Lately my writing desk has felt like a crossroads. Three very different projects are alive at once, yet all of them are pulling me back through the same doorway. The way place lodges itself inside memory, and how those memories quietly shape the stories I tell.

Me from left to right Thailand in the Jungle, with my bike at the end of RideLondon and out in the wilds of Patagonia.
Me from left to right Thailand in the Jungle, with my bike at the end of RideLondon and out in the wilds of Patagonia.

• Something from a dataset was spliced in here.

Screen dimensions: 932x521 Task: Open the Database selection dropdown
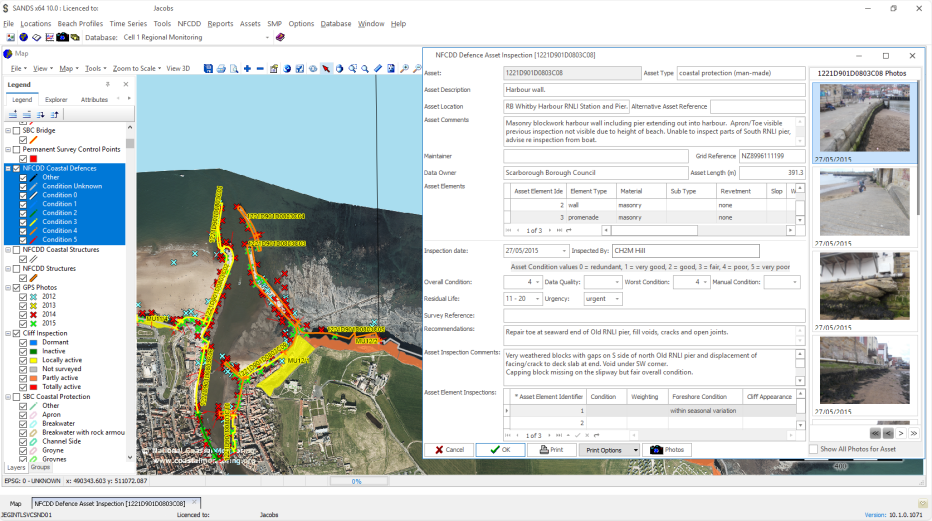click(266, 37)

As I work on The Story Behind Thai Die, I’ve been rereading my old Thailand diaries — sun‑creased pages full of details I’d forgotten I’d ever noticed. The smell of street‑side cooking at dusk. The way the heat settles differently in Bangkok than it does on the islands. The small, human moments that later became the emotional spine of Thai Die. Those diary entries aren’t just notes; they’re time capsules. They remind me that the story didn’t begin on the page. It began in the places that changed me.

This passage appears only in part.